Saved data entries
+ + +
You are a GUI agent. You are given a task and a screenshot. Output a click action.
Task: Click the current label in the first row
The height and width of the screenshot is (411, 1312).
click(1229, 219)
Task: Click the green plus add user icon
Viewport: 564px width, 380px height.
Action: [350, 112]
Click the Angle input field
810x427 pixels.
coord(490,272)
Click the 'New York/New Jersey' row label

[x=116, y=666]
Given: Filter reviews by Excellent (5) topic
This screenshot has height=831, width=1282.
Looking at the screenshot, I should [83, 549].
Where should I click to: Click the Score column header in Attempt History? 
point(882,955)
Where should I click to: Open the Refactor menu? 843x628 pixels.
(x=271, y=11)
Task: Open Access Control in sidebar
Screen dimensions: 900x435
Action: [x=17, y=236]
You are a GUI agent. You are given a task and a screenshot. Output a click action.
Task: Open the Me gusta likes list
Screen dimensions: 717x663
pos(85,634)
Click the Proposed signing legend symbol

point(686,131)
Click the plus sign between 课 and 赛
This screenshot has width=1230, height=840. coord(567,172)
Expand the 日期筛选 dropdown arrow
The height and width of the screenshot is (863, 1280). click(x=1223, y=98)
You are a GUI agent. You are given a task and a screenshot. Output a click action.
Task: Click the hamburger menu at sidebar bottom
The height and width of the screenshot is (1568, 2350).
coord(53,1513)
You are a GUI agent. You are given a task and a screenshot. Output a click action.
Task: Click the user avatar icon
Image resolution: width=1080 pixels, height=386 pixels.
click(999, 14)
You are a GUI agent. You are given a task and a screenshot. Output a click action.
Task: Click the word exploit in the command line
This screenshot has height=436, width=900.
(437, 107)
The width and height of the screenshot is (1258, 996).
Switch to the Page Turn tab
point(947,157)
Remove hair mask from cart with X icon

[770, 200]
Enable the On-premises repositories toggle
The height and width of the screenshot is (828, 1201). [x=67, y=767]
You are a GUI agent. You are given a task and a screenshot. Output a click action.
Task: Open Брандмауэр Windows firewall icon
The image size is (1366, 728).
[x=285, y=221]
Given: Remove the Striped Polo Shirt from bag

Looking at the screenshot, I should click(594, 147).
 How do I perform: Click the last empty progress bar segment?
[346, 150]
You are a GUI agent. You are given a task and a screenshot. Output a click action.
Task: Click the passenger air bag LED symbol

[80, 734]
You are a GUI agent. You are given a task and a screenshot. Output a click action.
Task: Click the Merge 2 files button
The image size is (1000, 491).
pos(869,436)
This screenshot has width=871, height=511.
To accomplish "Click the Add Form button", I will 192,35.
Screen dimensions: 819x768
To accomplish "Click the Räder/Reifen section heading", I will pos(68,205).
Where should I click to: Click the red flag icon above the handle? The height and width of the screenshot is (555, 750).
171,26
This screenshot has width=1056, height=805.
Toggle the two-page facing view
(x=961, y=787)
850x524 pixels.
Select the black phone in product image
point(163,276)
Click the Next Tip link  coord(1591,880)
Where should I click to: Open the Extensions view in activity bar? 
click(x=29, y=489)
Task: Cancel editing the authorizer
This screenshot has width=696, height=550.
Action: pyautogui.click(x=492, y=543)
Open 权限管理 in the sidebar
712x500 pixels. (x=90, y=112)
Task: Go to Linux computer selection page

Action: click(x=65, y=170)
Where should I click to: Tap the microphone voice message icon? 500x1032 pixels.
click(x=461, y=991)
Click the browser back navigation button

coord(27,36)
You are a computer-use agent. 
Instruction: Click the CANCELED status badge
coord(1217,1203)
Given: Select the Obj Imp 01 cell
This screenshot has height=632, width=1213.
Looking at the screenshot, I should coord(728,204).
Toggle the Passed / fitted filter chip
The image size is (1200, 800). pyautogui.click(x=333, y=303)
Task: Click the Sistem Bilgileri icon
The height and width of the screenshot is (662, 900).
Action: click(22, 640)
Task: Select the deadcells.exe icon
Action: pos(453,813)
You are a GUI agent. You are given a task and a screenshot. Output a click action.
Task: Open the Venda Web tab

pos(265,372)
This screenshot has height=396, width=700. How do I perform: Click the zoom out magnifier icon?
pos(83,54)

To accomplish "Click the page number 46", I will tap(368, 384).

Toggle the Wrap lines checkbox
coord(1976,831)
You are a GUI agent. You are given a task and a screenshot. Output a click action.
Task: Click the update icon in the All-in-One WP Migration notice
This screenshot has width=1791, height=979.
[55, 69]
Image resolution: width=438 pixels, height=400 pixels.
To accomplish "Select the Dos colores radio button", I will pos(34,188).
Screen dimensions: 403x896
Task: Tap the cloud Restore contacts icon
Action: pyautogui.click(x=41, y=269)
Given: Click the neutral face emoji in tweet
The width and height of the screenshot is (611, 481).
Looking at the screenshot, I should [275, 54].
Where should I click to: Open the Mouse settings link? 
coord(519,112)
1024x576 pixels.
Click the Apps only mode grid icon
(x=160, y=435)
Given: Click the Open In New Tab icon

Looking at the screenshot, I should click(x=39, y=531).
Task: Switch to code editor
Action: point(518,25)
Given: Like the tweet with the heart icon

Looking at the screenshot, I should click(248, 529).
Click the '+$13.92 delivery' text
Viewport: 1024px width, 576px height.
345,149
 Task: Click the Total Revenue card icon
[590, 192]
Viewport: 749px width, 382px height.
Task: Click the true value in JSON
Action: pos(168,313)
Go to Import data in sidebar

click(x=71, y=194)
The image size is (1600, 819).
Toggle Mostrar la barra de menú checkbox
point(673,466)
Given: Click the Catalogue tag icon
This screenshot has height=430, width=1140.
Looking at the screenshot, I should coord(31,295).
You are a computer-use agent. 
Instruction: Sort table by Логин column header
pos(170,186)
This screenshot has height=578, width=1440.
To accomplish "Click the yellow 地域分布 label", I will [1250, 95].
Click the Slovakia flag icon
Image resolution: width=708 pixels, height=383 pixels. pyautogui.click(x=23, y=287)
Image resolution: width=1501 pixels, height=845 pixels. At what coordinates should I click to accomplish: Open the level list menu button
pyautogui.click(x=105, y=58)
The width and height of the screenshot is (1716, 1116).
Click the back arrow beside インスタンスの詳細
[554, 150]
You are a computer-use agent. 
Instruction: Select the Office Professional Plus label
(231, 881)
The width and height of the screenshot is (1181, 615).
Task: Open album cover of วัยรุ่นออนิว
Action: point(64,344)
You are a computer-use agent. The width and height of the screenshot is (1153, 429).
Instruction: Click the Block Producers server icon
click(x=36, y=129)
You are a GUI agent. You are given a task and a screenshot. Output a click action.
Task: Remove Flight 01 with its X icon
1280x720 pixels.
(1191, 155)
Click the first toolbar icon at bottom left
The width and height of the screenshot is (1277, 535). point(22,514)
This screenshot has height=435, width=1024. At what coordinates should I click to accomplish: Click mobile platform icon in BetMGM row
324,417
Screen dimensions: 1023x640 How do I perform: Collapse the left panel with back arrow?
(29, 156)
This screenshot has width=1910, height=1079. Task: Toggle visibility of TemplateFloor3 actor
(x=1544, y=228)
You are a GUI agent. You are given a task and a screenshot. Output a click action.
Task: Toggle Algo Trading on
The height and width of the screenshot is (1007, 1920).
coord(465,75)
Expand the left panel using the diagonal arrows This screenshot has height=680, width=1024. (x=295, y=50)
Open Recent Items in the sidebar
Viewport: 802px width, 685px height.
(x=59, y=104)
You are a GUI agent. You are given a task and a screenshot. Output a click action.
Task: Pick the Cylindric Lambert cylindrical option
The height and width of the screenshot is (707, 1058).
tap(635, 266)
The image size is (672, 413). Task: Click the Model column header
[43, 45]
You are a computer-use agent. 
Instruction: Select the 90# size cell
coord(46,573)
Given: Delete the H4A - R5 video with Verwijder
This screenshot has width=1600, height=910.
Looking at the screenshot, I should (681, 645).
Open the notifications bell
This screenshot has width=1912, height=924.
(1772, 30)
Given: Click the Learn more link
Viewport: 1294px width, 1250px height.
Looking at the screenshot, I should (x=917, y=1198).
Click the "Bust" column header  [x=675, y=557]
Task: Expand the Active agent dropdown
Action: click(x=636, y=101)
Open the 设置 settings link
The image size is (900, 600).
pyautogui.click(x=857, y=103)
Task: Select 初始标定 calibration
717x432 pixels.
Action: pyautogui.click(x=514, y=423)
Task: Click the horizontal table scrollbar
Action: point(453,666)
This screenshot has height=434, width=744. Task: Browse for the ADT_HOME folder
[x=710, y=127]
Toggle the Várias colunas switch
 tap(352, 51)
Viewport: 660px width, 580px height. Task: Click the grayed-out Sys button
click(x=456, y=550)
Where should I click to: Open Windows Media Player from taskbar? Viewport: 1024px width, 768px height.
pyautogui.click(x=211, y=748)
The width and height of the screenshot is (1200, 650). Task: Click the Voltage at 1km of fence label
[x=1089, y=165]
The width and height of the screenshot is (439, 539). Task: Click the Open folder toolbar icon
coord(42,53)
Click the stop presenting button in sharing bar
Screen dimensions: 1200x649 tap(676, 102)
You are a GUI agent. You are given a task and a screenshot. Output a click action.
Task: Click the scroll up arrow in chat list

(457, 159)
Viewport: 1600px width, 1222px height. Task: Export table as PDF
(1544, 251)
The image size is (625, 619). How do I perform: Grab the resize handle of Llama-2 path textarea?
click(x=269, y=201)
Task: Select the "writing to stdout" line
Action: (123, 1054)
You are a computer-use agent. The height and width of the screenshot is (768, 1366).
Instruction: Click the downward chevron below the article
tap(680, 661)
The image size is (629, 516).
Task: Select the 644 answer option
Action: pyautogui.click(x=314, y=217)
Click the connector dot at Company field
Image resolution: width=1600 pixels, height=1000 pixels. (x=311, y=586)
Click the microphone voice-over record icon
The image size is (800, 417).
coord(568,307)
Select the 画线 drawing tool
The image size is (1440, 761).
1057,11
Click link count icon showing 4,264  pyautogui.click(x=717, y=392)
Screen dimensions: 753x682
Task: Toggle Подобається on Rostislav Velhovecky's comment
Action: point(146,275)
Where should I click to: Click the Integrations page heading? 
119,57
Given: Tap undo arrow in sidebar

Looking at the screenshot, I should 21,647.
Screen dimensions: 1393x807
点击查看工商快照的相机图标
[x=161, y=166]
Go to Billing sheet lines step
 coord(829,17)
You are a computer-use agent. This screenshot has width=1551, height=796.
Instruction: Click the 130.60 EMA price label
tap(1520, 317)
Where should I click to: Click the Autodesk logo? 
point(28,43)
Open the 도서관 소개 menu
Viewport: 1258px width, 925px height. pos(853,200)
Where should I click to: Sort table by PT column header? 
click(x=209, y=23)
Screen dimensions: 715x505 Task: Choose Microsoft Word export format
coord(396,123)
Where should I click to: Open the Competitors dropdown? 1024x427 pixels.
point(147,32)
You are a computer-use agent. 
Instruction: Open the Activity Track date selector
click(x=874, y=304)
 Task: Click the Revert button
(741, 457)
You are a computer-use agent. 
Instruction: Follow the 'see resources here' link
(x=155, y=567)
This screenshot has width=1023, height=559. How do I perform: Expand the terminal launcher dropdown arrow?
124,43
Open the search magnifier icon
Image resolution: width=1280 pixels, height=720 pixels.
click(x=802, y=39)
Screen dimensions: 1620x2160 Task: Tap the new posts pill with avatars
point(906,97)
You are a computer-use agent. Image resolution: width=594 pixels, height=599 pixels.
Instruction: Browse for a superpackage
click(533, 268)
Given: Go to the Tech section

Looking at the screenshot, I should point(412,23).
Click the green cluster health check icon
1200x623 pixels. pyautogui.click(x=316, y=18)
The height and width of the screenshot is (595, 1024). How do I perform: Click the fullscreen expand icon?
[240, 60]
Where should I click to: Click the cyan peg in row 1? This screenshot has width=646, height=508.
+ + +
» What you should do
For the string "user", search the preceding data and copy every line that includes it.

» Task result
Task: Click the green plus add user icon
Task: Click the user avatar icon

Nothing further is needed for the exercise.